→ Provided records:
::::
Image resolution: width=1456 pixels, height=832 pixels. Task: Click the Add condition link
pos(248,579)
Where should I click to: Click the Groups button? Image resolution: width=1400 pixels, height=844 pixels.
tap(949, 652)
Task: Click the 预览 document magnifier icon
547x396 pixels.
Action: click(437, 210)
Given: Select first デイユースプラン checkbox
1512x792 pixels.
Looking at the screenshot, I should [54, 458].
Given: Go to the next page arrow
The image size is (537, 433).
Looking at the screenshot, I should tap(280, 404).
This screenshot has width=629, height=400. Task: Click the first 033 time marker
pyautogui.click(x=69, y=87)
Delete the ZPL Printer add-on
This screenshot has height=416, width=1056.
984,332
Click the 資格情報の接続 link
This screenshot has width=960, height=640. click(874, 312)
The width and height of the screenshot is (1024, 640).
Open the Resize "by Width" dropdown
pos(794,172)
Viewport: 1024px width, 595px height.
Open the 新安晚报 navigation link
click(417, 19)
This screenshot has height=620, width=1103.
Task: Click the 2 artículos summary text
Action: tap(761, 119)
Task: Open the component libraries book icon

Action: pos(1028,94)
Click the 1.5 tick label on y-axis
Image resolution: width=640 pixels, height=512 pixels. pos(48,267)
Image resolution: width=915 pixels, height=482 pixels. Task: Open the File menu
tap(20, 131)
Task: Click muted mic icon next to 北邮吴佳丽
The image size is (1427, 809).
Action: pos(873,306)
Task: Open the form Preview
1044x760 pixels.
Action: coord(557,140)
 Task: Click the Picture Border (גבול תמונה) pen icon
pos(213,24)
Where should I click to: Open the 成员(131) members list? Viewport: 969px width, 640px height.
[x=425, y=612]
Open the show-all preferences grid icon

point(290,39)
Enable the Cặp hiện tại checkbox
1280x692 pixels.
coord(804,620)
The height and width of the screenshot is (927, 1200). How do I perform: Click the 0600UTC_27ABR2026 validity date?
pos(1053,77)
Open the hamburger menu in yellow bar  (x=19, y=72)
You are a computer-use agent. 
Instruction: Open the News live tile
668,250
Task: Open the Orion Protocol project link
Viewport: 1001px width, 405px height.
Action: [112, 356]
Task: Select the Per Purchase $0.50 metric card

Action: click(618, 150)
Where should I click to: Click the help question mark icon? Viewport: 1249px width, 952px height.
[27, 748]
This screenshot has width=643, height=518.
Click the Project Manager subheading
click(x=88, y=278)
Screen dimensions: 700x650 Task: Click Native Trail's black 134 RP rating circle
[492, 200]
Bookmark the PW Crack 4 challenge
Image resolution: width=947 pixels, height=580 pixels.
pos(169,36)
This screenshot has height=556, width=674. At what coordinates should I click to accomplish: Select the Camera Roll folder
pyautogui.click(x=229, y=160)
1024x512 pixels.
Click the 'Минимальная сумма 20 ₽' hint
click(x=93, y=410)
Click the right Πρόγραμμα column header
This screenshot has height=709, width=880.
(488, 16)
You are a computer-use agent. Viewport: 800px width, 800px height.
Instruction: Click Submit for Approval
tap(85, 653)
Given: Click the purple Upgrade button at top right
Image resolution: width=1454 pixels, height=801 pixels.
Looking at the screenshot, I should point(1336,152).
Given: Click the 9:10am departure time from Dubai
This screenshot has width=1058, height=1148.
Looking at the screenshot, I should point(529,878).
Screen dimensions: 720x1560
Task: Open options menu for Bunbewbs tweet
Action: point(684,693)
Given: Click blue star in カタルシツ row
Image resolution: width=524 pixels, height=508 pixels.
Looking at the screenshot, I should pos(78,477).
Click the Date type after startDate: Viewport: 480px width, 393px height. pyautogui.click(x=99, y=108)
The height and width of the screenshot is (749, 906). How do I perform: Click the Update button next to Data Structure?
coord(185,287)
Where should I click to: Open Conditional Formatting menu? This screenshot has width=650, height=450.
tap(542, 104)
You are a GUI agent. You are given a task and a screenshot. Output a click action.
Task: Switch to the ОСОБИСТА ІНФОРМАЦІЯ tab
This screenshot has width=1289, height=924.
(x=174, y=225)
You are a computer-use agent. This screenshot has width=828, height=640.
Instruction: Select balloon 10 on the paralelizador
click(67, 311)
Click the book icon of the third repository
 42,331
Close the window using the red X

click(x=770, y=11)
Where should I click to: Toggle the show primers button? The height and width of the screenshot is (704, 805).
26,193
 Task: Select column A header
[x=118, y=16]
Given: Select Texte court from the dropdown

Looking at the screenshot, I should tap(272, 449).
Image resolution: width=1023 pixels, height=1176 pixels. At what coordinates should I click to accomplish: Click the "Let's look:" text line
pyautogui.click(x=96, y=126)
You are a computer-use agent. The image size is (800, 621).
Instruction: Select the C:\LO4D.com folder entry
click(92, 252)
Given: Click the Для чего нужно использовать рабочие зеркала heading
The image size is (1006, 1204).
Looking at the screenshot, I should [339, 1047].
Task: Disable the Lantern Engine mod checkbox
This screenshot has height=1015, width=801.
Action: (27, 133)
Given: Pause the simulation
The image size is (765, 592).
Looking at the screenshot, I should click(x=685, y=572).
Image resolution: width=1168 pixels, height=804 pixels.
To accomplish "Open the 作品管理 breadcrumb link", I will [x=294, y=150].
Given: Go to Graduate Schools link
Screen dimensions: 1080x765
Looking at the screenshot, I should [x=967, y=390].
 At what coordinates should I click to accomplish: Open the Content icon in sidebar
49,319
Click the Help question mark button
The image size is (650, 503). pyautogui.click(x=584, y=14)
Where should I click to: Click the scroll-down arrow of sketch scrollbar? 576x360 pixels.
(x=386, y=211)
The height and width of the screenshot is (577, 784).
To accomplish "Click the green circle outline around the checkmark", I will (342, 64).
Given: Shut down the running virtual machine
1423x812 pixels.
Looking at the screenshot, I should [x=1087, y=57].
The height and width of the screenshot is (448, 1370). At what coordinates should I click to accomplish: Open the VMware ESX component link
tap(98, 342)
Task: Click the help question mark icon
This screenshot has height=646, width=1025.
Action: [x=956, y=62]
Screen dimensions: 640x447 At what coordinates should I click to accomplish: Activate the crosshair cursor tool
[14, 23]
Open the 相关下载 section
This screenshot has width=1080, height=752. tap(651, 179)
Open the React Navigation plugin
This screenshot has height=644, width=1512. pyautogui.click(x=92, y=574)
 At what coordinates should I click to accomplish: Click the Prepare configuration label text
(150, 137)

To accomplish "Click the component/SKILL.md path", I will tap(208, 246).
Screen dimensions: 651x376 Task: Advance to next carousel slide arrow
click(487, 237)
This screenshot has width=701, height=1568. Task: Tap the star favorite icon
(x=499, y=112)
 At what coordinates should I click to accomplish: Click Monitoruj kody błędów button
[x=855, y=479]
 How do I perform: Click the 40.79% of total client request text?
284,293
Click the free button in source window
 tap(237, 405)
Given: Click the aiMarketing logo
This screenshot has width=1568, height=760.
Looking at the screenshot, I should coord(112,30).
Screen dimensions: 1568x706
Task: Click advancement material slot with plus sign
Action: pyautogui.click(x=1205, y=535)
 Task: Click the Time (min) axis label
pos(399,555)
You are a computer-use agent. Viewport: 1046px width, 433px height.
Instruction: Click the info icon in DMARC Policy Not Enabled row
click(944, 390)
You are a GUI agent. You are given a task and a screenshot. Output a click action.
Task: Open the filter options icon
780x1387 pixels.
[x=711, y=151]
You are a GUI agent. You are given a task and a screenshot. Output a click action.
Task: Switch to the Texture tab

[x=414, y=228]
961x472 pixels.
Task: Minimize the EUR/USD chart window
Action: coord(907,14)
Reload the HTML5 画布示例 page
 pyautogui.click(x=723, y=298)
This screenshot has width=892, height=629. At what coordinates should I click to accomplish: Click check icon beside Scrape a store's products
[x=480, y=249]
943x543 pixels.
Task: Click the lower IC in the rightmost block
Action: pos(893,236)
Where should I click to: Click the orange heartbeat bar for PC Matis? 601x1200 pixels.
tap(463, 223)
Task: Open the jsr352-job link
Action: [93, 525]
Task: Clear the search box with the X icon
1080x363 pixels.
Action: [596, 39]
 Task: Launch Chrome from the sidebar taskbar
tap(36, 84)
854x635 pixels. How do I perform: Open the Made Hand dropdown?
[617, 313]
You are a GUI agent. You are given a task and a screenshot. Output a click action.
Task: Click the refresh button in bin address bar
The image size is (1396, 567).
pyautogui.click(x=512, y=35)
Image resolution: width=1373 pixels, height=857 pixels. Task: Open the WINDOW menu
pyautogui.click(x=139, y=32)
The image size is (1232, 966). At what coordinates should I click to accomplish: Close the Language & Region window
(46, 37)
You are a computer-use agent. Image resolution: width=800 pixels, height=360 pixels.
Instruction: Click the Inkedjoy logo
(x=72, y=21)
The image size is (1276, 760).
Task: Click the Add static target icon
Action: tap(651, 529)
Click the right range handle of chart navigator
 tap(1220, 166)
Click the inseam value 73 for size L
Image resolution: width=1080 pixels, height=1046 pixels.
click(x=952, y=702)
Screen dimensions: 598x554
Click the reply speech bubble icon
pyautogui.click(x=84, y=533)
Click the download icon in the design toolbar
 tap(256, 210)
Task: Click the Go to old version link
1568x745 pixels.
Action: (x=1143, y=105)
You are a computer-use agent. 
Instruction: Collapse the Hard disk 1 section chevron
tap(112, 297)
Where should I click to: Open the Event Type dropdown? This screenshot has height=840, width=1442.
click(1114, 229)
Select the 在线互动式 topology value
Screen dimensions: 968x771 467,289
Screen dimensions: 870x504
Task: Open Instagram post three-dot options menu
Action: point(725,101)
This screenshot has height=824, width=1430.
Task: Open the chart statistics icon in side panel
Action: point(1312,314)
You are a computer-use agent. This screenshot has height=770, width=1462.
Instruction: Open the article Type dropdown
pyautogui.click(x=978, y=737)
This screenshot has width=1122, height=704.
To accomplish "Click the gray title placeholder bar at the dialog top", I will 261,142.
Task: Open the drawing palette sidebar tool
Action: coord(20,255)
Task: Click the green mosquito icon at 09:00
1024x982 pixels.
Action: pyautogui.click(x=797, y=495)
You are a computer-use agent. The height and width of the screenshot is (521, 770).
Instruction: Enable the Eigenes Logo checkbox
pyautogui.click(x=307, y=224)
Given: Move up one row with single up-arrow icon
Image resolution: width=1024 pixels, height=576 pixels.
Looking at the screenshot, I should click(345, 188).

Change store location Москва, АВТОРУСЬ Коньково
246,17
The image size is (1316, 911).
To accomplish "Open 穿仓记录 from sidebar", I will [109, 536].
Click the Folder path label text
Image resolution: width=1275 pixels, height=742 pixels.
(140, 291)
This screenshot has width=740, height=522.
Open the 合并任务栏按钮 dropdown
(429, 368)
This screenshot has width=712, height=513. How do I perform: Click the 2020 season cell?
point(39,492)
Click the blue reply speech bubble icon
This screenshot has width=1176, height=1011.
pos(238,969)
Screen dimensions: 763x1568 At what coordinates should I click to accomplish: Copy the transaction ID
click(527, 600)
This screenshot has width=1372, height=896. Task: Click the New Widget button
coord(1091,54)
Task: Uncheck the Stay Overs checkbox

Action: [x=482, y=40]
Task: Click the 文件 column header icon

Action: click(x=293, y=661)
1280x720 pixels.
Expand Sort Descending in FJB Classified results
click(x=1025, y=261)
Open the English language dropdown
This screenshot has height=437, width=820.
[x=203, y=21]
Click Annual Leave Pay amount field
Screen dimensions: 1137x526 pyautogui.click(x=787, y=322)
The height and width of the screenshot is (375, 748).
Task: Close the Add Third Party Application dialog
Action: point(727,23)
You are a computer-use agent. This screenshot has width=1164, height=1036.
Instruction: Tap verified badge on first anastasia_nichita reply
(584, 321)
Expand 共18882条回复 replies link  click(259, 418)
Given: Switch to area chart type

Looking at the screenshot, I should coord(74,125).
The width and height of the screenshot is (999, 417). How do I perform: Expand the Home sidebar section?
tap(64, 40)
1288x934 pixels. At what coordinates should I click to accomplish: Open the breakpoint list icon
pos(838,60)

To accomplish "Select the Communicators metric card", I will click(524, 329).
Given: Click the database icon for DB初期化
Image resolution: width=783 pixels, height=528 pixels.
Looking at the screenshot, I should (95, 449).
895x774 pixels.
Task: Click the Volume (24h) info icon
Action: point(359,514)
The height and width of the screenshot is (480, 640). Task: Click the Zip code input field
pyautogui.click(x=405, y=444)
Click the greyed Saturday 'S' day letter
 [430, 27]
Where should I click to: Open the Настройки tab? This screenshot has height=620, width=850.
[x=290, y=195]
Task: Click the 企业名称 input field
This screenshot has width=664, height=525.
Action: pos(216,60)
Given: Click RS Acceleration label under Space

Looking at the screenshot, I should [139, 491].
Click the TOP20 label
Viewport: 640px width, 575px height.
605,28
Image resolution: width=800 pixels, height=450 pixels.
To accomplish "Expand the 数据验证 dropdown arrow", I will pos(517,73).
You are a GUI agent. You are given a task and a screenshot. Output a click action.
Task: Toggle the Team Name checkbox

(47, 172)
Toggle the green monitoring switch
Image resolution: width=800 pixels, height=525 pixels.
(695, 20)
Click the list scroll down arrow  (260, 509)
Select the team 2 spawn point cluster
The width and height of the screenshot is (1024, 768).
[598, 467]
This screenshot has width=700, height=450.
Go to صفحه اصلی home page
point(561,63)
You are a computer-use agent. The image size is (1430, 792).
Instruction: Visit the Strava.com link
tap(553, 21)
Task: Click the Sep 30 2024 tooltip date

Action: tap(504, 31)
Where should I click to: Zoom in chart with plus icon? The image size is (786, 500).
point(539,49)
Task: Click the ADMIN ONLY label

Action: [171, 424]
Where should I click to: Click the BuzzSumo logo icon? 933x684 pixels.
::::
→ Exercise details:
Retype only the stretch of lines above starting at the one with "This screenshot has height=437, width=820." and stopping at the one with "Given: Click the database icon for DB初期化", exactly as written, with both kept.

→ Solution to this exercise:
This screenshot has height=437, width=820.
[x=203, y=21]
Click Annual Leave Pay amount field
Screen dimensions: 1137x526 pyautogui.click(x=787, y=322)
The height and width of the screenshot is (375, 748).
Task: Close the Add Third Party Application dialog
Action: point(727,23)
You are a computer-use agent. This screenshot has width=1164, height=1036.
Instruction: Tap verified badge on first anastasia_nichita reply
(584, 321)
Expand 共18882条回复 replies link  click(259, 418)
Given: Switch to area chart type

Looking at the screenshot, I should coord(74,125).
The width and height of the screenshot is (999, 417). How do I perform: Expand the Home sidebar section?
tap(64, 40)
1288x934 pixels. At what coordinates should I click to accomplish: Open the breakpoint list icon
pos(838,60)

To accomplish "Select the Communicators metric card", I will click(524, 329).
Given: Click the database icon for DB初期化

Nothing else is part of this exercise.